The first group of relatively well documented alchemists were those from Grecian Alexandria around 300BC. Their main interest was in the transmutation of "base" metals, such as lead, copper and antimony to gold or silver. At that time it was believed that if a certain mixture of various metals such as copper and lead, with some other ingredients, including sulphur, mercury and ores, after heating, resulted in something which looked, felt and had the same density of gold,( this was after Archimedes had his famous bath), then it WAS gold! Sadly for alchemists, however all these necessary properties in one mixture were never achieved. It appears that some alchemists extended this idea into trying to make artificial humans or humancolis using recipes and methods which David described as gross. At this time the most well known of these Alexandrian alchemists were Zosimus and one of the few female alchemists, Mary the Jewess. These and their contemporaries developed high temperature furnaces in an attempt to prepare yellow metallic substances by removing the yellowness from one substance and transferring it to another, usually a metal, and also developed stills. These designs are still recognisable in the modern chemistry lab.

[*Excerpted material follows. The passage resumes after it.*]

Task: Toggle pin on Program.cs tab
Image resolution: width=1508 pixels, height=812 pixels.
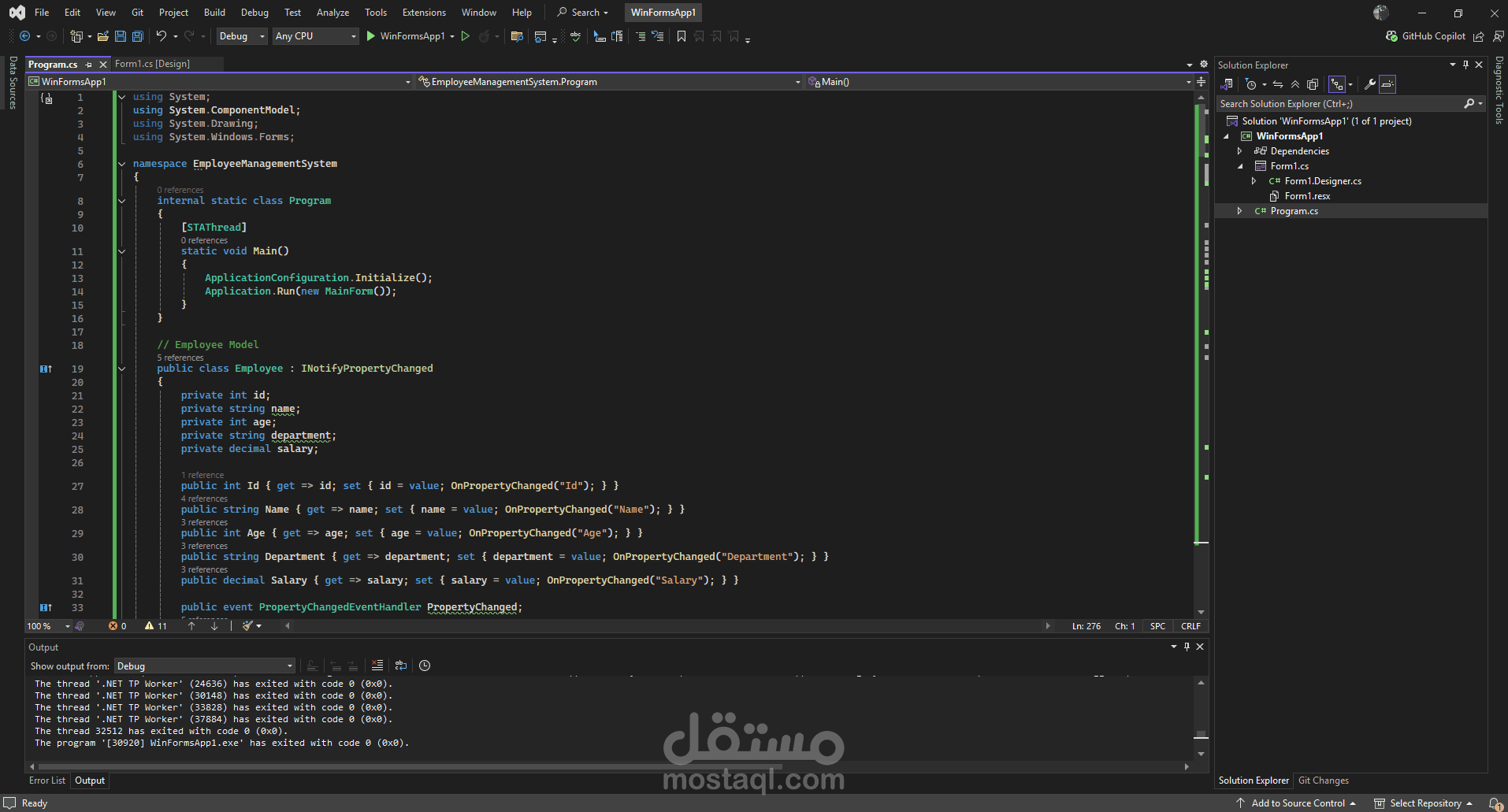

After the decline of Alexandrian alchemy, presumably not unrelated to the increasing influence of the more pragmatic and engineering minded Romans, the next resurgence in alchemy was in the Islamic world of around 900AD, the most well known one being Al Geber or Jebir who wrote some important treatises. Like the Greeks, he classified substances into three main categories:
1) Spirits: volatile substances such as camphor, sal ammoniac, arsenic
2) Metallic bodies: metals
3) Non - metallic bodies: Apparently everything not in the first two.
Importantly mercury was categorised as a metal rather than a non - metal. Jabir was the first alchemist to introduce the concept of the 4 elements of fire, water, air and earth, and all metals were made up of combinations of these. Geber was one of the first to describe the production of nitric acid, and also acetic acid by the distillation of wine vinegar. In the 14th century Europe some important alchemical writings indicated the requirement of a 5th element or "argent vivre", called a "quintessence". Some of these alchemical processes were linked to horology and hence some of most well known metals were associated with the planets, for example: Mercury - mercury, Venus- copper, Mars- iron, Jupiter - lead, and Saturn - tin. Some of these texts include "recipes" which are clearly interpretable as definite chemical processes, and led to the emergence of modern chemistry in the 18th century. The 17th century alchemists were believers in the Hermetic philosophy (from the Greek god Hermes). This related God with a world which could not be visualized , sensed (or indeed understood) by mere mortals.
Other people associated with this somewhat mysterious world were, John Dee, Paracelsus, Copernicus, Agricola, then into the dawn of modern chemistry with Robert Boyle, still very much into alchemy although his gas law now forms a fundamental part of modern physical chemistry. Surprisingly, Isaac Newton also wrote many texts on alchemical topics which are now kept at Kings College. His rooms where he carried out much of his alchemical experiments can still be seen. Unlike many alchemists, Newton survived into his 80s, probably because he stopped his practical alchemy while he was relatively young. The processes involving the emission of highly toxic materials such as mercury, arsenic and antimony was not conducive to longevity!